James Hylton Set Rookie Record With Dodge
LONG POND, Pa., July 25, 2001 - Here's a great NASCAR trivia question: What is the highest finish in the championship point standings by a Rookie-of-the-Year award winner and who was that driver? Answer: Second place and James Hylton.
Hylton was Rookie of the Year in 1966. He had a spectacular season, driving his No. 48 1965 Dodge Coronet to 20 top-five finishes and 32 top-10s in 41 starts. Can you imagine 32 top-10s by a rookie? Unfortunately, someone named David Pearson - also driving a Dodge - had 33 top-10s and 15 wins that year, taking the championship by a 1,950-point margin, his first of three.
Bouyed by his rookie-year success, Hylton came back the next season with the same car and did even better with 39 top-10s in 46 starts. Unfortunately, someone named Richard Petty had 40 top-10s and 27 wins. This time the margin was 6,028 points.
After finishing third in the standings for the next two consecutive years, Hylton had another strong run in 1971, ending the season with 37 top-10 finishes in 46 starts. Unfortunately, Richard Petty won another championship that year with 21 wins and 41 top-10 finishes. The margin was relatively small at 364 points.
Hylton's third runner-up finish came in what is now called the Modern Era of NASCAR - from 1971 to the present - so he holds at least three Grand National Division records: highest points finish by a Rookie of the Year winner, first runner-up of the modern era, and best points-finish average for a driver's first five years on the circuit - 2.4. It all started with a second-hand Dodge from legendary driver and car owner Cotton Owens.

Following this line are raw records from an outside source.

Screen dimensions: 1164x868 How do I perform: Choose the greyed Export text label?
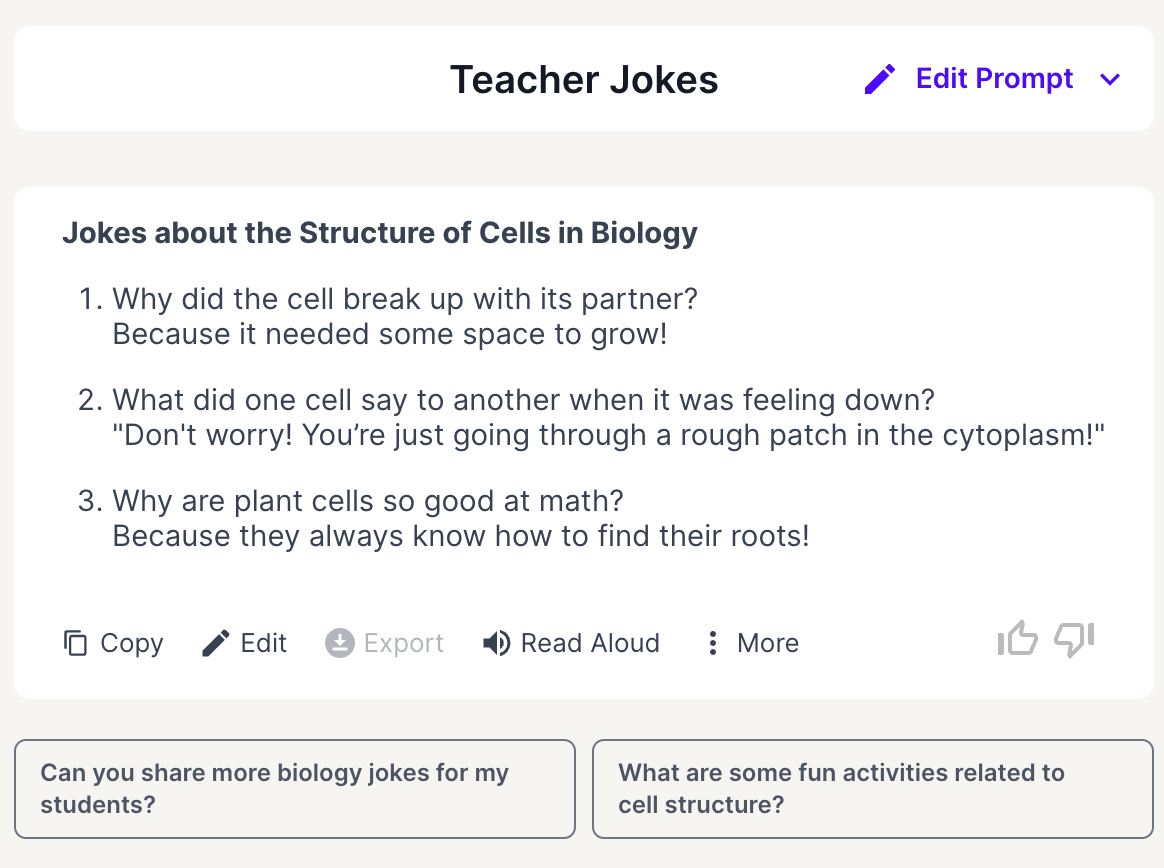[404, 643]
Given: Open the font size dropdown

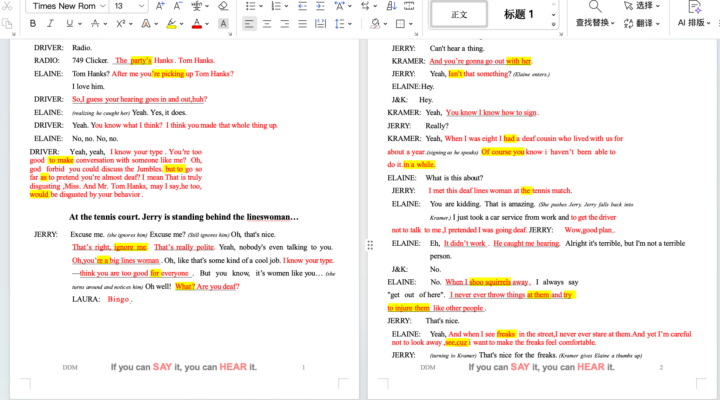Looking at the screenshot, I should tap(141, 5).
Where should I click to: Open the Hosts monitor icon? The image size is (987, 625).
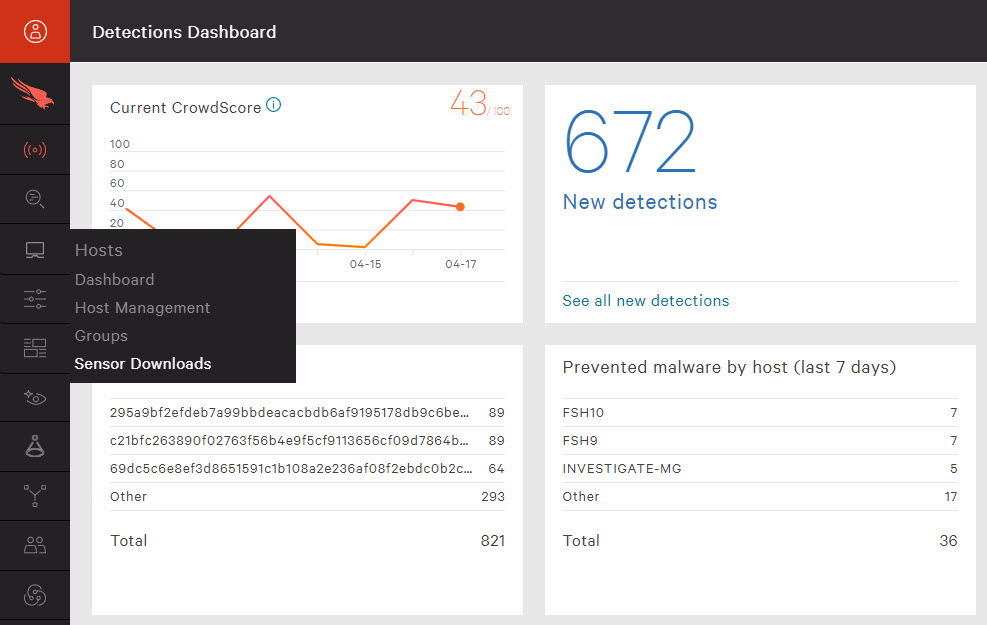coord(34,248)
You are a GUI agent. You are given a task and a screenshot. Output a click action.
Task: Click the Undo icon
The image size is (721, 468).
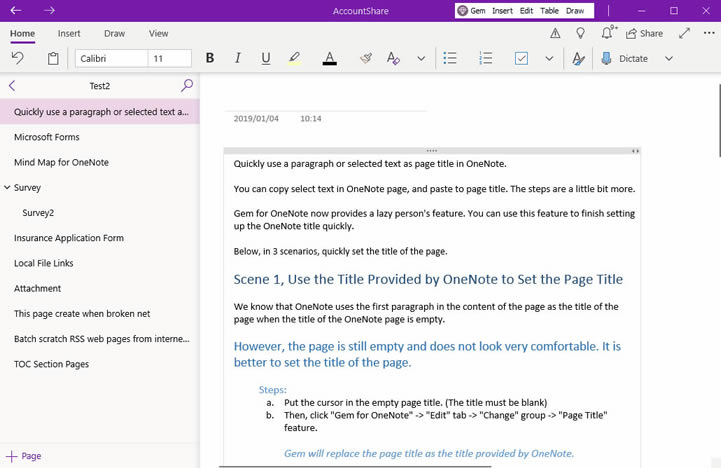18,59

"Dodge was the only way to go as far as I was concerned," said Hylton. "That first year in my rookie year, I think we finished every race we started. I raced every race in 1966 with one car and one engine and never had an engine failure. It was a Hemi. I believe it was 187 races that we ran without even having a fender bender. We were independent, we were on a strict budget. I had to take care of it, which I did. I had one car and one engine, so you can figure it out from there."
Hylton caught the racing bug at an early age in his hometown of Roanoke, Va. He raced around Roanoke and then later moved to Tampa, Fla., where he met Rex White. "Rex White was racing NASCAR and offered me a job in 1960, which I jumped on in order to get into big time racing. I moved to South Carolina and worked for Rex White through 1963. I started as a mechanic; I ended up as crew chief.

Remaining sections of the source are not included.